[Saved entries]
────────────────
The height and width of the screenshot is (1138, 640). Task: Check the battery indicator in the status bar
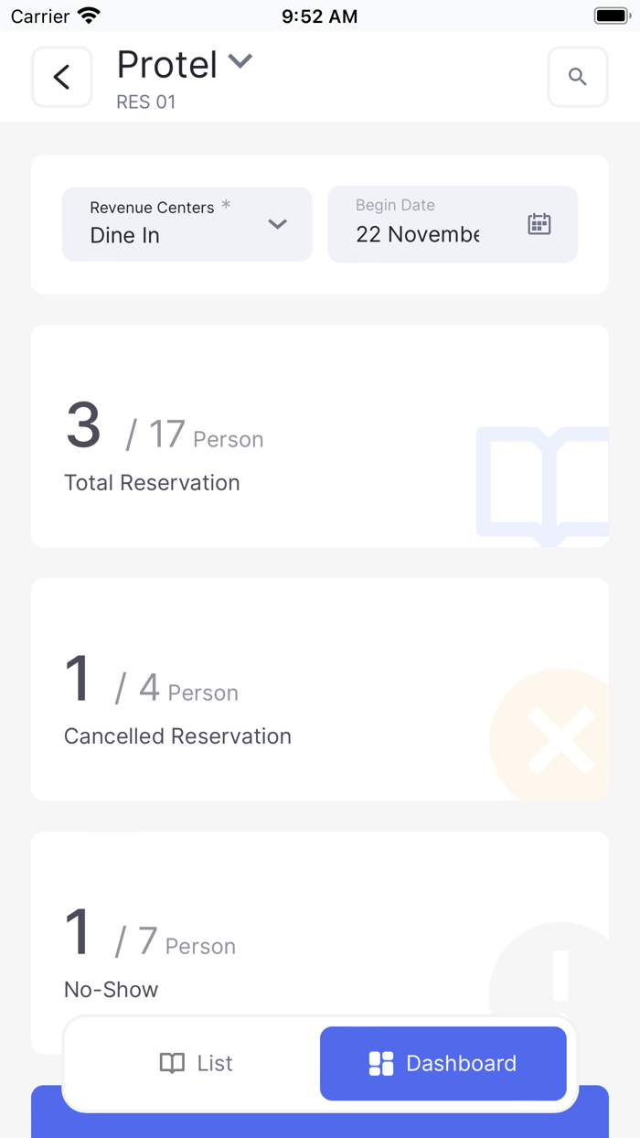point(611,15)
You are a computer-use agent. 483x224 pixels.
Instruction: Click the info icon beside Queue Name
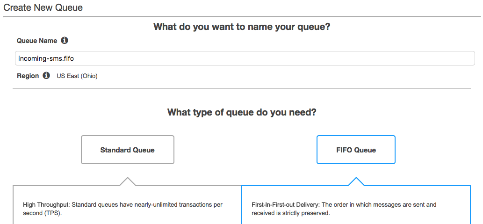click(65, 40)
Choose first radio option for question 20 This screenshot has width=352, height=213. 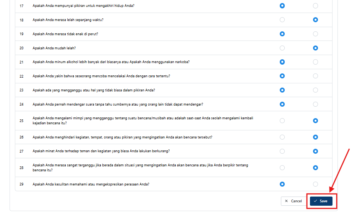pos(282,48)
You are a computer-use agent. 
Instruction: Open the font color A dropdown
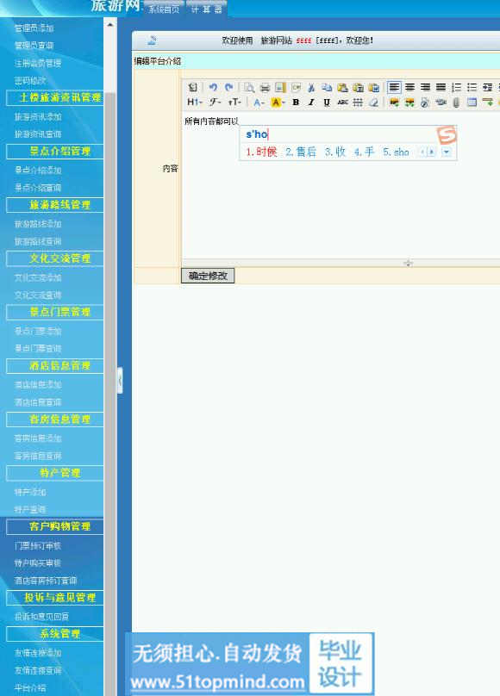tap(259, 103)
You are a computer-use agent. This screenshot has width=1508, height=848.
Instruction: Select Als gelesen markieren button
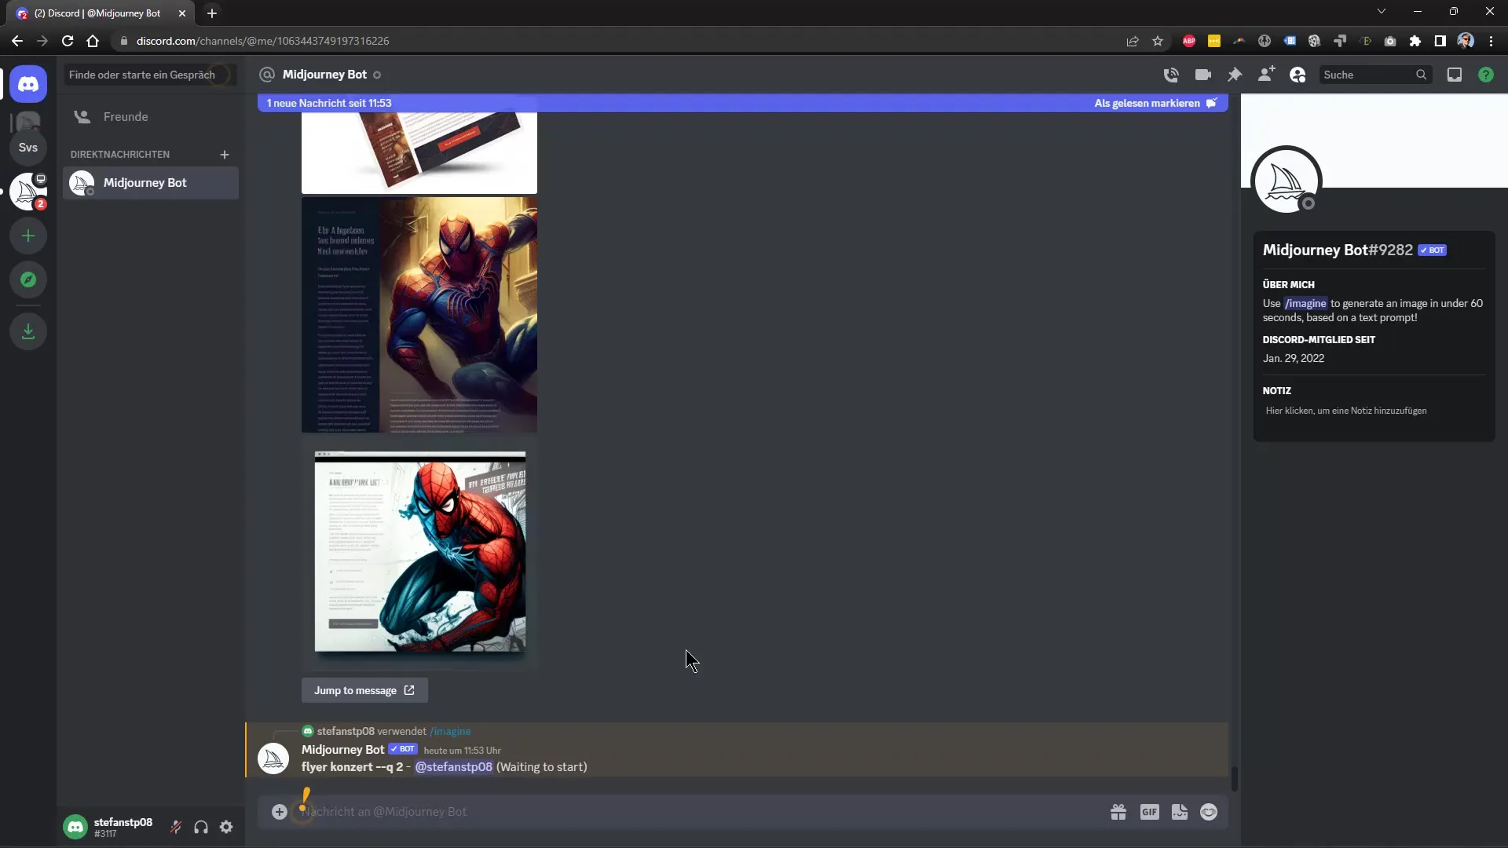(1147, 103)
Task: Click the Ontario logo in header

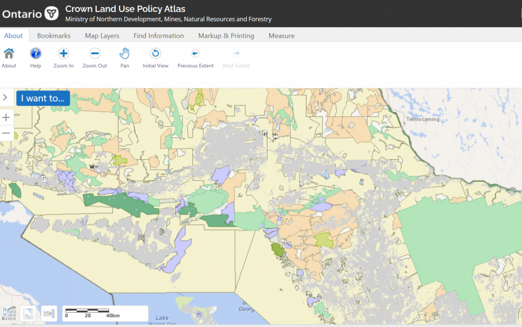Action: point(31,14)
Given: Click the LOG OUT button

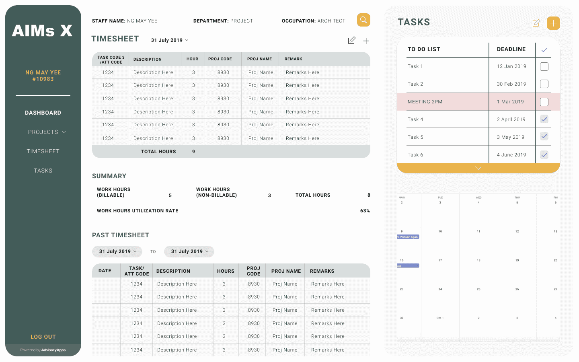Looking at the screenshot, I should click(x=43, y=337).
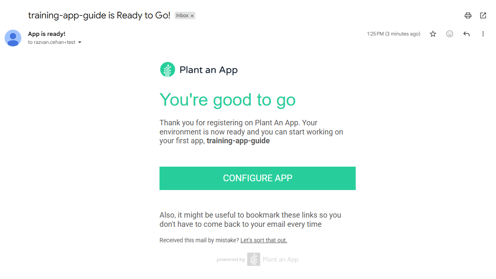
────────────────
**EXERCISE AIM:**
Output an exact copy of the lines from the one with "Instruction: Open the font color A dropdown" through the closing line of the records, inclusive, without any images.

**OUTPUT FOR THIS TASK:**
Instruction: Open the font color A dropdown
tap(259, 103)
You are a computer-use agent. This screenshot has width=1508, height=848.
Instruction: Select Als gelesen markieren button
(1147, 103)
Task: Click the Ontario logo in header

Action: point(31,14)
Given: Click the LOG OUT button

Looking at the screenshot, I should click(x=43, y=337).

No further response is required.